Are there plans for monitoring or follow-up? (If not, please explain.)
Yes, staked row surveys were installed in both plantations to systematically monitor the success of these plantings. Staked rows were established throughout the planting area to capture the variability of site and growing conditions. First, third, and fifth year stocking surveys have been scheduled to determine if the planting effort has achieved the desired stocking level within the units. In addition, long term monitoring plots are scheduled to be established next spring to allow us to repeatedly observe the health and survival of these seedlings and derive any future management actions necessary to ensure the success of these plantations into the future.
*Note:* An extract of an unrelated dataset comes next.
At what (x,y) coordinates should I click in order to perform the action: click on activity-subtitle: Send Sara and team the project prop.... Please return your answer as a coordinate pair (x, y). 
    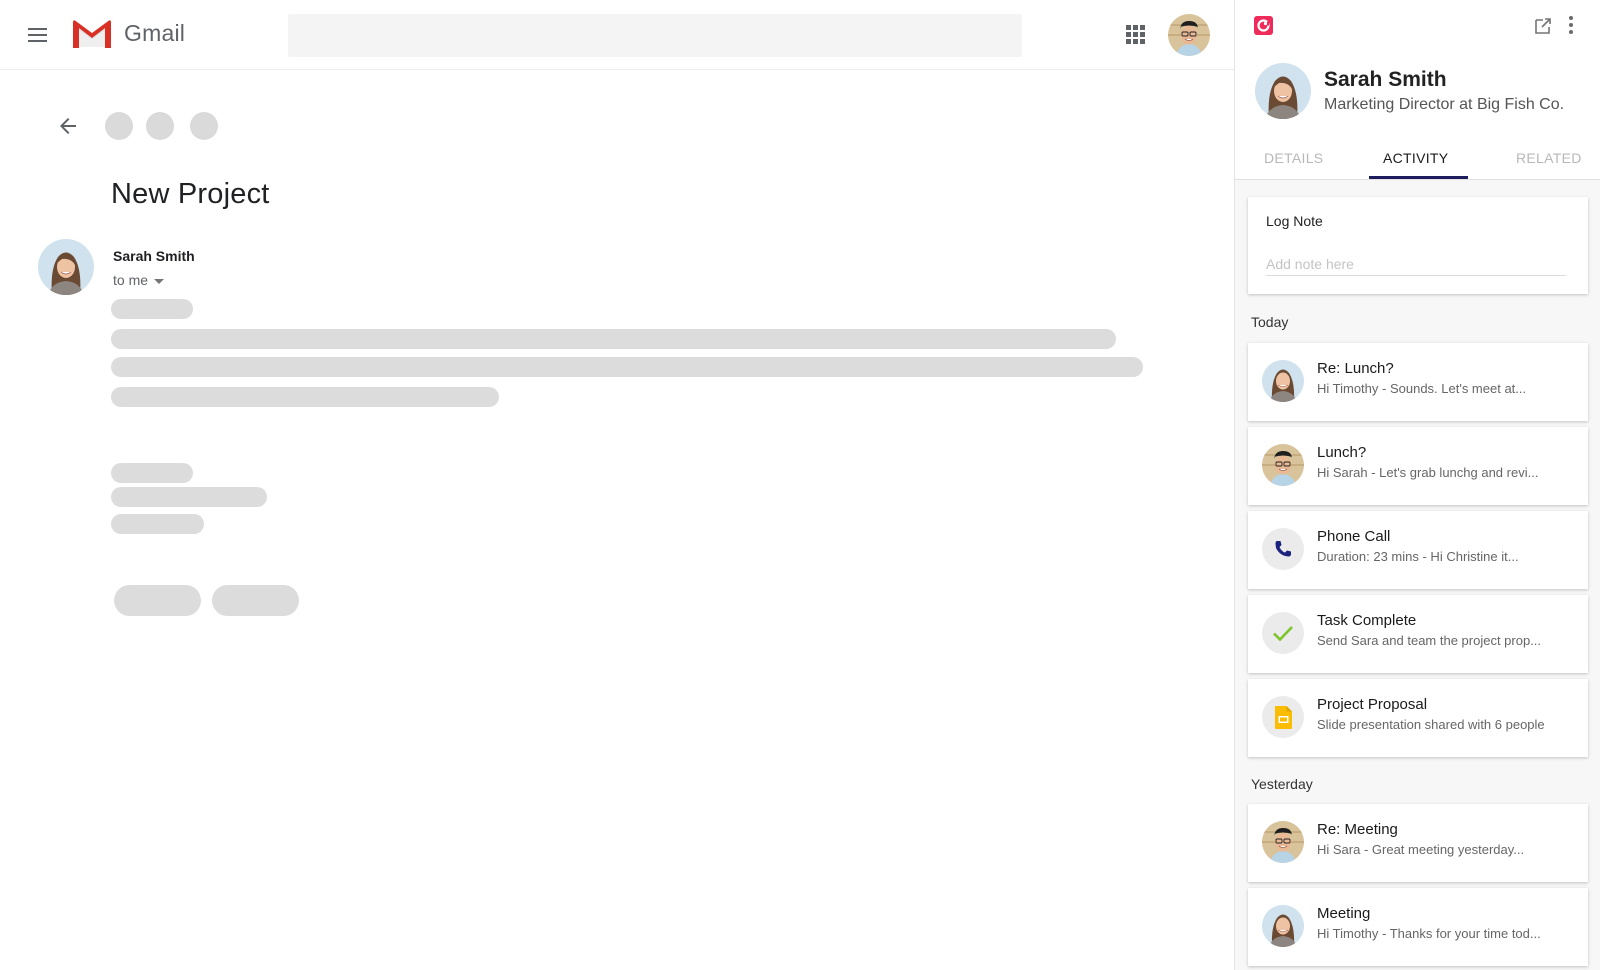
    Looking at the image, I should click on (1430, 640).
Changes Needed or Problems Encountered:
A few problems were encountered with the implementation of this project. The first was completing the Small NEPA process for the Lost Fork Ridge WBP Planting. This project was introduced to the Lewis and Clark Small NEPA team on December 3, 2015. The decision memo was not signed until September 28, 2016. Interdisciplinary analysis of this planting project took longer than expected due to the extensive work load specialists had obligated to larger NEPA projects (EA’s and EIS’s). The delay in the NEPA process resulted in delaying the lift/pack and shipping request from the Region 1 nursery in Coeur d’ Alene. We were unable to receive these trees until 9/30 and scheduled the contract crew to start planting on 10/3. On 10/3, a winter storm hit central Montana blanketing the planting units with 2-4 inches of snow resulting in delay of planting until the snow melted. Planting was rescheduled for Monday, 10/11. On 10/11, another winter storm came through, depositing 2 inches of snow on Granite Butte and 8 inches of snow on the Lost Fork Ridge planting site. Warm weather followed this storm bringing highs in the 60’s to the mountains and planting was able to occur later that week.
The freshly melted snow in the planting units provided great soil moisture conditions and luckily the ground had not frozen with the cold temperatures associated with these storms. Since planting, weather has been favorable at these high elevation sites hopefully allowing for root expansion from containers prior to trees going into dormancy for the winter.